[Collected data entries]
###

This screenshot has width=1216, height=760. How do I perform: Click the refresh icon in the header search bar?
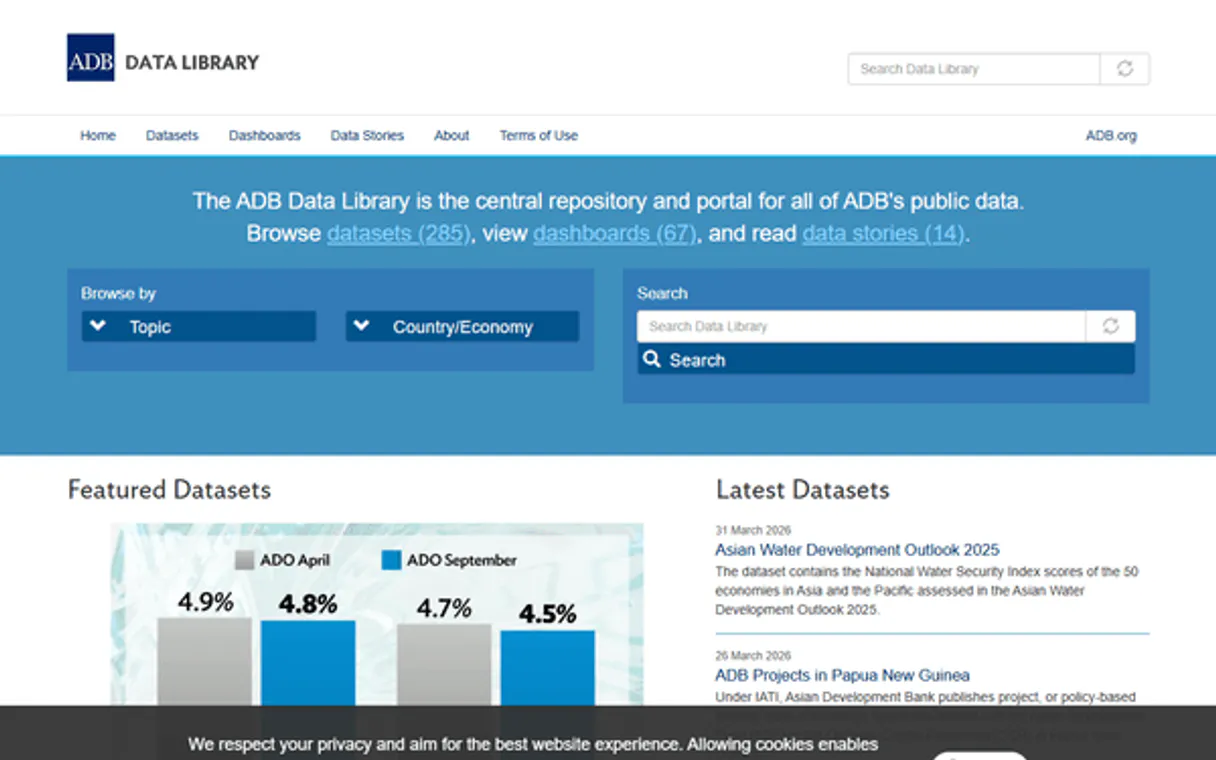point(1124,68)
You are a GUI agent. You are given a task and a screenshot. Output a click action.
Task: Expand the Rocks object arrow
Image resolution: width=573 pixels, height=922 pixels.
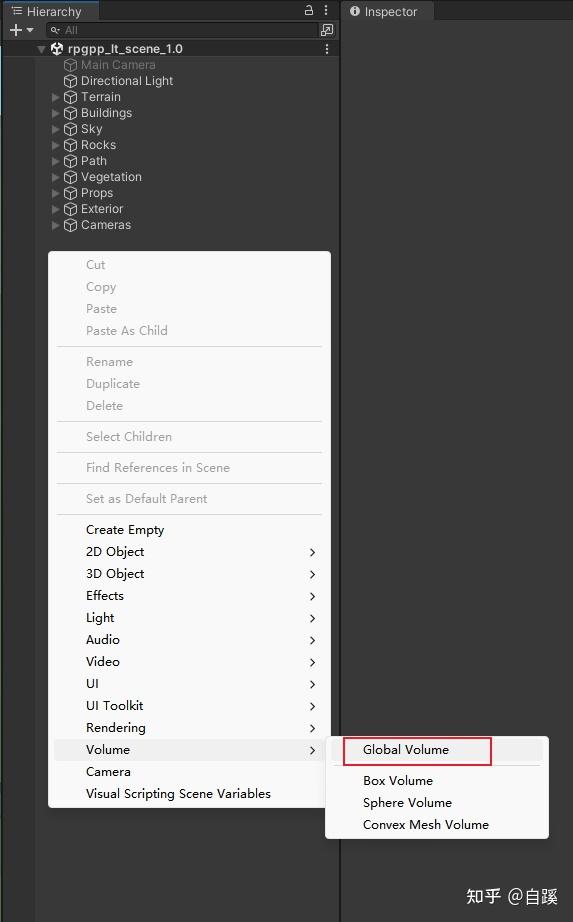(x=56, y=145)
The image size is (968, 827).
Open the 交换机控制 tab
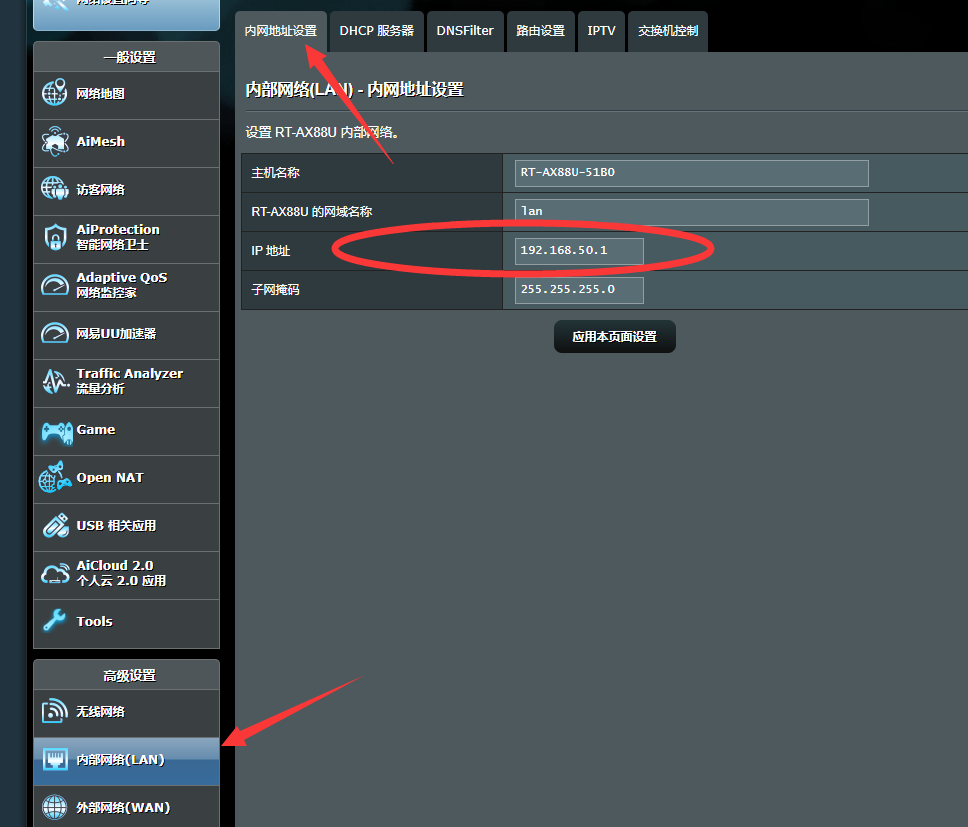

###

About this exercise:
Each record above must be retyped exactly, minus its pictures.

Finished exercise:
This screenshot has width=1216, height=760. How do I perform: Click the refresh icon in the header search bar?
point(1124,68)
You are a GUI agent. You are given a task and a screenshot. Output a click action.
Task: Expand the Rocks object arrow
Image resolution: width=573 pixels, height=922 pixels.
(x=56, y=145)
The image size is (968, 827).
Open the 交换机控制 tab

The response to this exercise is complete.